I tried this SQL, but it did not work
select
SUBSTRING('22D_XYZ_xy_100_xyz_123', 1, position('_' in REVERSE('22D_XYZ_xy_100_xyz_123')) - 1) as result;
It returns the 22D
whereas I expect 22D_XYZ_xy
The phrase, "substring which follows logic to substring from the right side, after the third _
," is difficult to understand. I infer that the intended behavior is to extract the subtring that includes all text before the third _
from the right and not all text before the third _
from the left. When searching from the left, there is also ambiguity as to expected behavior if there are less than three _
characters: should the entire string be returned or should the result be NULL
? Unfortunately, the example input, 22D_XYZ_xy_100_xyz_123
, and expected output, 22D_XYZ_xy
, are consistent with all of these cases. The following query demonstrates all three interpretations:
SELECT
string,
regexp_substr(string, '^.*(?=(_[^_]*){3}$)') as from_right,
regexp_substr(string, '^([^_]*_){0,2}[^_]*') as from_left,
regexp_substr(string, '^([^_]*_){2}[^_]*(?=_)') as from_left_requires_3
FROM (
VALUES ('22D_XYZ_xy_100_xyz_123'),
('1_2_3_4_5_6_7'),
('1_2_3_4_5_6'),
('1_2_3_4_5_'),
('_1_2_3_4_5'),
('1_2_3_4_5'),
('1_2_3_4'),
('1_2_3'),
('1_2_'),
('1_2'),
('1'),
('____'),
('___'),
('__'),
('_'),
(''),
(NULL)) t(string);
Executing the query gives the following:
string | from_right | from_left | from_left_requires_3 |
---|---|---|---|
'22D_XYZ_xy_100_xyz_123' | '22D_XYZ_xy' | '22D_XYZ_xy' | '22D_XYZ_xy' |
'1_2_3_4_5_6_7' | '1_2_3_4' | '1_2_3' | '1_2_3' |
'1_2_3_4_5_6' | '1_2_3' | '1_2_3' | '1_2_3' |
'1_2_3_4_5_' | '1_2_3' | '1_2_3' | '1_2_3' |
'_1_2_3_4_5' | '_1_2' | '_1_2' | '_1_2' |
'1_2_3_4_5' | '1_2' | '1_2_3' | '1_2_3' |
'1_2_3_4' | '1' | '1_2_3' | '1_2_3' |
'1_2_3' | NULL | '1_2_3' | NULL |
'1_2_' | NULL | '1_2_' | NULL |
'1_2' | NULL | '1_2' | NULL |
'1' | NULL | '1' | NULL |
'____' | '_' | '__' | '__' |
'___' | '' | '__' | '__' |
'__' | NULL | '__' | NULL |
'_' | NULL | '_' | NULL |
'' | NULL | '' | NULL |
NULL | NULL | NULL | NULL |
To search from the right, a positive lookahead zero-length assertion, (?=(_[^_]*){3}$)

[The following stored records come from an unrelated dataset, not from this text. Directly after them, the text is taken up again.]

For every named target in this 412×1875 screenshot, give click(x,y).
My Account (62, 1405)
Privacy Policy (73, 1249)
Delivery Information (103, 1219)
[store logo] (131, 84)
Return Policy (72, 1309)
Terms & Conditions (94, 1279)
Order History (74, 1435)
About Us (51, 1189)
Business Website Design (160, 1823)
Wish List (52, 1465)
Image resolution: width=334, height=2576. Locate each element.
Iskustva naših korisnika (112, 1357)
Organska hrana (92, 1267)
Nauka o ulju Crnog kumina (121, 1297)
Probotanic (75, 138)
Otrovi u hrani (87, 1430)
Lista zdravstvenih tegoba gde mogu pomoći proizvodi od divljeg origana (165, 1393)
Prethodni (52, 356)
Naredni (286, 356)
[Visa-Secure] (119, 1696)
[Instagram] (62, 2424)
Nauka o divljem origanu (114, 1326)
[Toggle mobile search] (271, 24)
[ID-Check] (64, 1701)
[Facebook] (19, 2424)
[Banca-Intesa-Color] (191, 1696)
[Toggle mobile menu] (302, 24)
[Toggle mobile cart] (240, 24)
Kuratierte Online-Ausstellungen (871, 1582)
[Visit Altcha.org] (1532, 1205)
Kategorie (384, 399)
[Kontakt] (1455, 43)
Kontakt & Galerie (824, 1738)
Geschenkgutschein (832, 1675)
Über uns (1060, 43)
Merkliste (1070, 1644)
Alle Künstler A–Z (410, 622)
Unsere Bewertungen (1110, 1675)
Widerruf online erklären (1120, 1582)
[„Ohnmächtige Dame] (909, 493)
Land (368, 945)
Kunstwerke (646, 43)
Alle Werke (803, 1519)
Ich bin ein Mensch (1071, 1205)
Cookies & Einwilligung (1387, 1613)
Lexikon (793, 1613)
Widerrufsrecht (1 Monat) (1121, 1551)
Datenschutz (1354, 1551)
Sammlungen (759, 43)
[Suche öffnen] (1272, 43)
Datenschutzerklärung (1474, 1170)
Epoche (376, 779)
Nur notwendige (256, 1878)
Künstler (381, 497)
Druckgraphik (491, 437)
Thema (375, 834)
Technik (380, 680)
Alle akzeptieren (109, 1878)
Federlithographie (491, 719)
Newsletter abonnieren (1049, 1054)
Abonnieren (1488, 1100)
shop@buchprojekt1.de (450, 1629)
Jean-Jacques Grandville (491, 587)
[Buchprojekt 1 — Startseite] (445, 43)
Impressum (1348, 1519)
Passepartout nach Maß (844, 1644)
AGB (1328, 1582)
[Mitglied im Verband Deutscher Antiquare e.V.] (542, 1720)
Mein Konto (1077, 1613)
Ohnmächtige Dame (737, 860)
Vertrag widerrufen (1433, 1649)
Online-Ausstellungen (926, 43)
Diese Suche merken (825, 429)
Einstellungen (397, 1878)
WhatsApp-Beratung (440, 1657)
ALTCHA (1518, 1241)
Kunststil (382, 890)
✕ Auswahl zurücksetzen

, is used to check that the unmatched portion of the string begins with _
and includes exactly three _
characters. If the assertion is false, then NULL
is returned.
To find the left substring with no more than two _
characters, the regular expression matches up to two substings of zero or more non-_
characters followed by a single _
along with any non-_
characters prior to the next _
or the end of the string.
Finding the left substring preceding a required third _
is similar to finding the left substring with no more than two _
characters, except that the occurrence specifier for the group is {2}
instead of {0,2}
and a positive lookahead zero-lengh assertion, (?=_)
, ensures that _
is the first unmatched character. As with the search from the right, if the assertion is false, then NULL is returned.